Великий понедельник. Роман-искушение - Юрий Вяземский 11 стр.


– Бог с тобой! – укоризненно воскликнул первосвященник. – Никогда не говори так! Накличешь беду… Я давно хотел тебя упрекнуть. Ездишь с горсткой людей. А вдруг, упаси господь, и вправду на разбойников наткнешься?!

– Но они сначала на Лонгина набросятся! – радостно воскликнул Пилат и так, похоже, увлекся, что перешел на греческий и забыл, что на этом языке ему надо коверкать слова. – Мы ведь эти переодевания затеяли для того, чтобы Лонгина приняли за меня, а меня – за одного из его охранников.

– Если они нападут слева, твой центурион и другие всадники тебя в первый момент прикроют. А если они нападут справа? Они прежде всего убьют тебя.

– И ты думаешь, что я, римский всадник, который два года прослужил в Германии и сражался с самыми свирепыми воинами в мире, дам себя убить каким-то вшивым… прости, жалкому сброду, который никогда не видел настоящей войны и вооружен ржавыми ножами и сухими палками? Да каждый воин из моей охраны перебьет с десяток этих вонючих бродяг и останется без единой царапины!

Каиафа с высоты своего роста посмотрел на молодого человека не то чтобы высокомерно, а с ласковым сожалением.

– Не сердись, Пилат. Ты сам только что напомнил об искренности наших отношений. И вот совершенно искренне, ни в коем случае не желая тебя обидеть, я тебе говорю: твои рассуждения, твоя охрана и весь этот маскарад, который вы устраиваете, – ребячество и непростительная для императорского магистрата беспечность! Банды разбойников достигают иногда ста человек. Многие отменно вооружены, и притом римским оружием… Если тебе самому не дорога твоя жизнь, то подумай, что значит она для Иудеи, для Рима, который послал тебя защищать и оберегать нашу страну, Священный наш Город, а не бравировать своей храбростью и щеголять беззаботностью. Вспомни, как несколько лет назад какой-то сумасшедший крестьянин одним ударом ножа зарезал римского наместника… забыл его имя…
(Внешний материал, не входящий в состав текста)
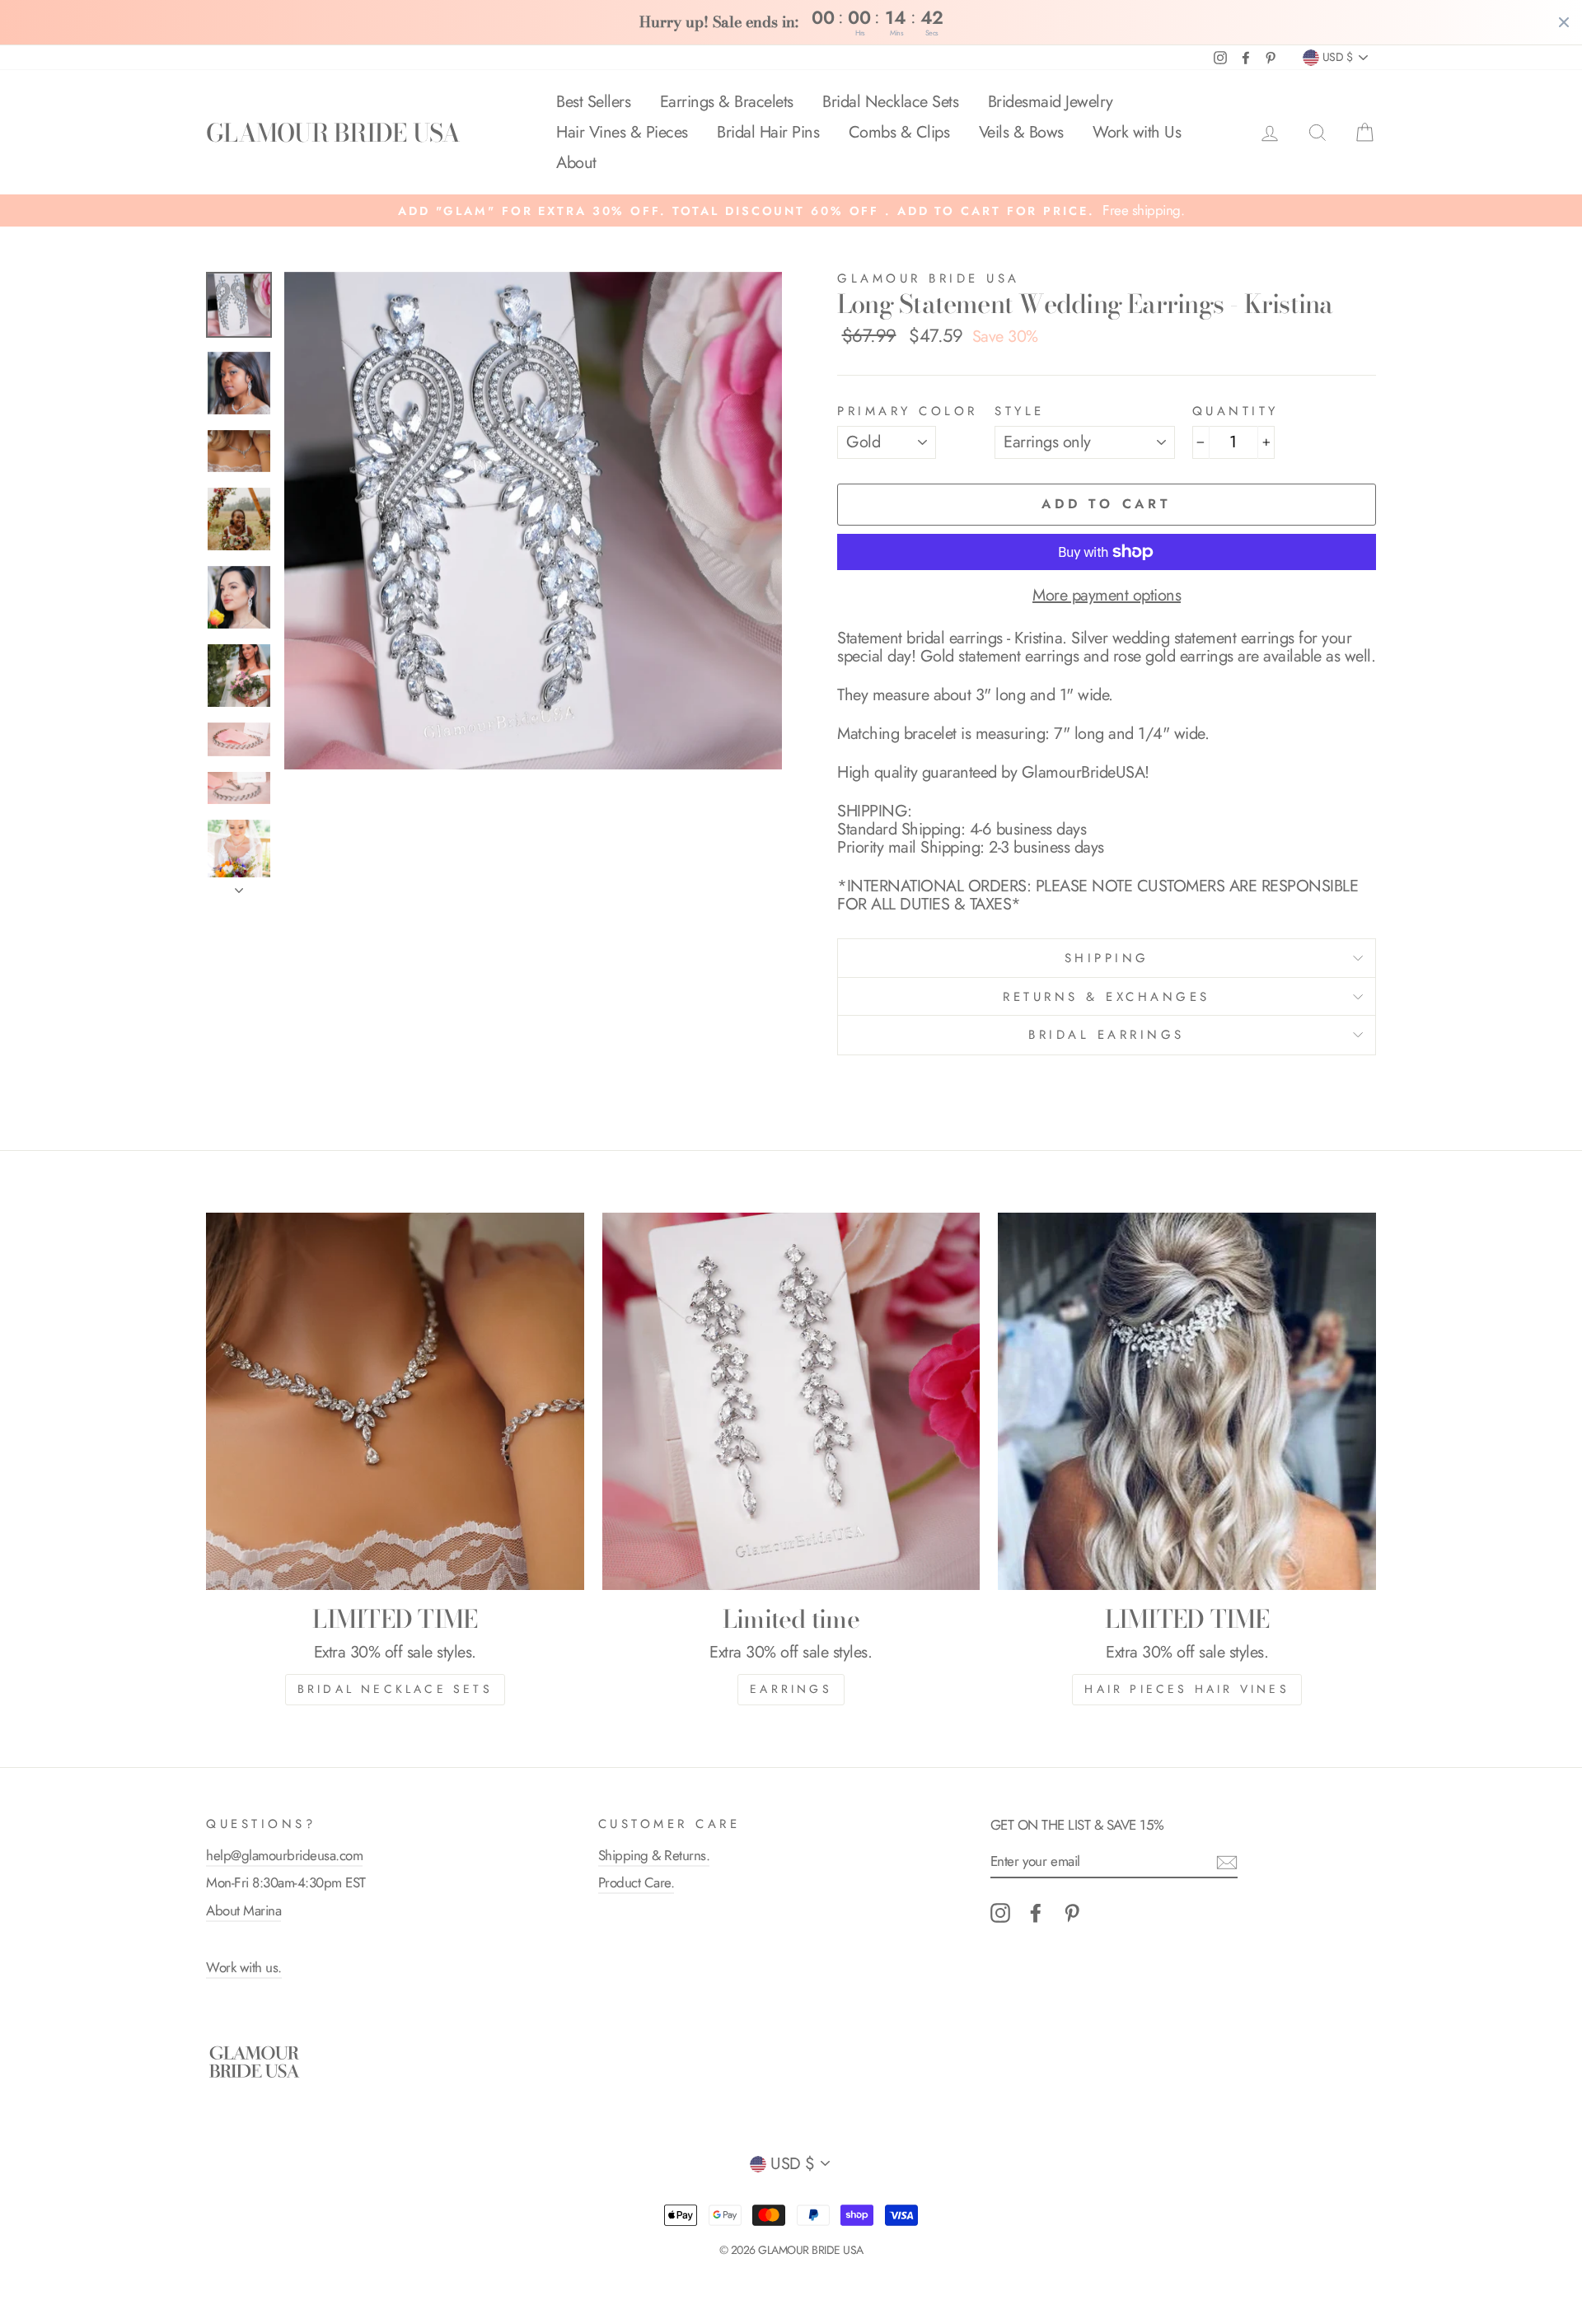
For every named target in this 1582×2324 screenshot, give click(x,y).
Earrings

– Пизона имеешь в виду? Претора Ближней Испании Луция Пизона? Так он же дурак, этот Пизон. Он был без охраны. Да и было это в Испании! А здесь не Испания. Здесь даже зарезать не умеют! Даже если грудь подставишь – промахнутся или нож сломают.

Пилат настолько развеселился, что обхватил рукой первосвященника за талию и попытался прижать к себе. И снова Каиафа сперва инстинктивно хотел отстраниться, но в следующее мгновение опомнился и разрешил себя обнять. А потом ответил уверенно и даже сурово:

– Еще раз прости меня за прямоту. Но я не могу с тобой согласиться. И в этом вопросе никогда с тобой не соглашусь.

В чем именно первосвященник был не согласен с префектом, он не уточнил. Но Пилат перестал его обнимать и, обаятельно улыбнувшись, примирительно сказал:

– Ну ладно, ладно. Возможно, ты прав, и надо учесть твои замечания. Хотя… Судя по той информации, которую я имею, мы с тобой, похоже, переловили всех разбойников. Остался один Варавва. Но он, мне докладывали, не нападает на римлян.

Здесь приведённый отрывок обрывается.